The bill would encourage the California Dept. of Education to include materials such as oral survivor and/or witness testimony in the teaching of human rights, the Holocaust and genocide, and for the social science curriculum to include the Armenian, Cambodian, Darfur and Rwandan genocides. The Armenian Genocide would be officially defined as “the torture, starvation and murder of 1.5 million Armenians, which included death marches into the Syrian Desert, by the rulers of the Ottoman Turkish Empire and exile of more than 500,000 innocent people during the period from 1915 to 1923, inclusive.”

By a unanimous 36-0 vote, the California State Senate passed the bill, which will be sent to the governor to be signed into law.

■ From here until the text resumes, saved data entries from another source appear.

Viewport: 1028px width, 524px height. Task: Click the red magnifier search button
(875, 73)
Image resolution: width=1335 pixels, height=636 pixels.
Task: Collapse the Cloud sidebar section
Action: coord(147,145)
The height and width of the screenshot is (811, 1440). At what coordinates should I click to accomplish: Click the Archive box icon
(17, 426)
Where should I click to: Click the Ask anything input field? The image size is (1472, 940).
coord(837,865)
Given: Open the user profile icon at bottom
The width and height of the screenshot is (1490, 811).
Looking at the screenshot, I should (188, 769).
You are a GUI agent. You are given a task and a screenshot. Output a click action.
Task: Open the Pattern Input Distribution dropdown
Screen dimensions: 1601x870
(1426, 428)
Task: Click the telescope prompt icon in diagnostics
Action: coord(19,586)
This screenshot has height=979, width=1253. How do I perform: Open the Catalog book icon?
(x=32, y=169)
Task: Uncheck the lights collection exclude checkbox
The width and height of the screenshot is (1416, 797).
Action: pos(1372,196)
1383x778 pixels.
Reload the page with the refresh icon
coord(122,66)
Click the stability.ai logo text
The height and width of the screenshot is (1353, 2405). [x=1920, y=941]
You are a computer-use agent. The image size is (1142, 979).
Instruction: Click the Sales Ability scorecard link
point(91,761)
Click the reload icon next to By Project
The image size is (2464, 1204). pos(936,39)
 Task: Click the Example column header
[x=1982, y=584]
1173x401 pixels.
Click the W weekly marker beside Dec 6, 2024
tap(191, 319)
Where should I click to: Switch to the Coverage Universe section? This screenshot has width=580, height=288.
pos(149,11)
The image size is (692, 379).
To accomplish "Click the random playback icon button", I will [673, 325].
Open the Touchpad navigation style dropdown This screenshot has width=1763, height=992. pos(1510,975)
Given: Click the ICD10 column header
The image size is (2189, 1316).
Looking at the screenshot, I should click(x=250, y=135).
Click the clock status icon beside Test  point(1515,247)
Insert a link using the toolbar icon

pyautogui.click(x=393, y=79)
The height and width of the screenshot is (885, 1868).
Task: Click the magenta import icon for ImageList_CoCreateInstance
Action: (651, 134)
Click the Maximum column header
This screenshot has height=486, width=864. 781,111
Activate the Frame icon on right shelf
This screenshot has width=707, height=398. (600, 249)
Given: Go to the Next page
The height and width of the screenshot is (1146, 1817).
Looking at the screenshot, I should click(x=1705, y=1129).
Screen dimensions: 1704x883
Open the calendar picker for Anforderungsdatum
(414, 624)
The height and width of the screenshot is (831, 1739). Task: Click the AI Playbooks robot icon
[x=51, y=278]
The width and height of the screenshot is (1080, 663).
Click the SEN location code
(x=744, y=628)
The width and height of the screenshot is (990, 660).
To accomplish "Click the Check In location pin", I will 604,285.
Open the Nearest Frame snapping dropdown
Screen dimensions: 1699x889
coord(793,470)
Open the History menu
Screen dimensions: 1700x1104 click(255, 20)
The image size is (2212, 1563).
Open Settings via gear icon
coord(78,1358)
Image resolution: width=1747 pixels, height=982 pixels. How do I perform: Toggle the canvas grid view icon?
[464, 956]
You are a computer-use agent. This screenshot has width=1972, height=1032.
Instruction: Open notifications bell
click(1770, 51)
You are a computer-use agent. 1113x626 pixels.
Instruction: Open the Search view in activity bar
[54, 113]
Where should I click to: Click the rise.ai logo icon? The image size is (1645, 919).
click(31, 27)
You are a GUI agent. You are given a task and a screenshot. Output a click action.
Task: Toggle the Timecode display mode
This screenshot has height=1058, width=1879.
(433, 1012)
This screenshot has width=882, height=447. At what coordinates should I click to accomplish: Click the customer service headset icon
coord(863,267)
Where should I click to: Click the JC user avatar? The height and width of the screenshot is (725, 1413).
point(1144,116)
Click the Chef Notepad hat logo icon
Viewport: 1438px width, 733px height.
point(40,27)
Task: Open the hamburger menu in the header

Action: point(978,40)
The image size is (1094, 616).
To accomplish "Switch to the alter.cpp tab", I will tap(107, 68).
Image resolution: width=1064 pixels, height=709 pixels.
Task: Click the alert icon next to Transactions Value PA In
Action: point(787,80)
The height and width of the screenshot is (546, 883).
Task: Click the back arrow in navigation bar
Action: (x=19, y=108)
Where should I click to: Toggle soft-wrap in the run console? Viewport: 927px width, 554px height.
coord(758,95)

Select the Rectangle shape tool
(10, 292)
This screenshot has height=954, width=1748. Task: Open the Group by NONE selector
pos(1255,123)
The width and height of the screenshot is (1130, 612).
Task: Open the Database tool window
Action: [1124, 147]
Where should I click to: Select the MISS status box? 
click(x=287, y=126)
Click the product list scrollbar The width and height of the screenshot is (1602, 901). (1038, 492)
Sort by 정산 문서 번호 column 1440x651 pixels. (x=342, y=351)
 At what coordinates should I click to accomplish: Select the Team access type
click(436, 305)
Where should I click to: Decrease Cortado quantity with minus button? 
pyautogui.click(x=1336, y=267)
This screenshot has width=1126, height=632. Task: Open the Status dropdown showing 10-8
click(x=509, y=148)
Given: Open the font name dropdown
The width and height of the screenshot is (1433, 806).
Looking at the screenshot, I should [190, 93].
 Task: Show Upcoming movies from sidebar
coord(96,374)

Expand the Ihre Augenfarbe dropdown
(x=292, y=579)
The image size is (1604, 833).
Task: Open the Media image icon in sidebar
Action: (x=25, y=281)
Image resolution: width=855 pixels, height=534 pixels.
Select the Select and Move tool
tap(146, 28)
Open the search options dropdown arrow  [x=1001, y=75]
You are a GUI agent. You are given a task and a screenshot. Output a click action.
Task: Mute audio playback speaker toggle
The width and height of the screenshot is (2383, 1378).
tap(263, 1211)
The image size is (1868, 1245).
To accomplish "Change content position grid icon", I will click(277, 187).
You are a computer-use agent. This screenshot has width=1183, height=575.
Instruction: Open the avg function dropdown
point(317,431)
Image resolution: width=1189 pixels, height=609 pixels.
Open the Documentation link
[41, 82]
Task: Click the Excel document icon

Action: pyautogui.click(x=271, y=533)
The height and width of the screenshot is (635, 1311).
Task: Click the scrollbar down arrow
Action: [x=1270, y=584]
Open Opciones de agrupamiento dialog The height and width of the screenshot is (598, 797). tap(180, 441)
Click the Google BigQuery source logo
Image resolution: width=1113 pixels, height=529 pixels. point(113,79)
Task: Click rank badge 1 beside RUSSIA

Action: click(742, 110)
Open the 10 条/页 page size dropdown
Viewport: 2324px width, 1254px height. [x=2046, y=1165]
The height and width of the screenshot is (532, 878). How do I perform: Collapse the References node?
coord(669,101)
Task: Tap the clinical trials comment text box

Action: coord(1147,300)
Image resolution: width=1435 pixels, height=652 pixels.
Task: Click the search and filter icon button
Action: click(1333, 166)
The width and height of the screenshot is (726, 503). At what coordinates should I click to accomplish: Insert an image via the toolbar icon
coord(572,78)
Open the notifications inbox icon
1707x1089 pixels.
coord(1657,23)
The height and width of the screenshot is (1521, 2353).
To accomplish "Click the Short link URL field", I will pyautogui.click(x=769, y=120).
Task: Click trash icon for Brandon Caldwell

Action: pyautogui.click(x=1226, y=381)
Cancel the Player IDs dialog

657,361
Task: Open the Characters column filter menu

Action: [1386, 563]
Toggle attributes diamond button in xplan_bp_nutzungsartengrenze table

The Armenian Genocide will also be recognized through education with the Los Angeles Community Colleges District’s Month of Commemoration for the Armenian Genocide. April 2015 will mark the 100th anniversary of the Genocide and will be designated as the month of commemoration, as chosen by the L.A. Community Colleges District’s board of trustees.

The board of trustees drafted a resolution at its Aug. 20 meeting, stating, “the board of trustees of the Los Angeles Community College District hereby designates the month of April 2015 as ‘Los Angeles Community College District Month of Commemoration for the 100th Anniversary of the Armenian Genocide of 1915’ and in doing so will ensure that the Armenian Genocide is properly taught to its faculty, student body, and the community at large through campus-wide educational and cultural events.”

All nine LACCD community colleges will take part, among them East L.A. College, L.A. City College, L.A. Harbor College, L.A. Mission College, Pierce College, L.A. Southwest College, L.A. Trade Tech College, L.A. Valley College and West L.A. College.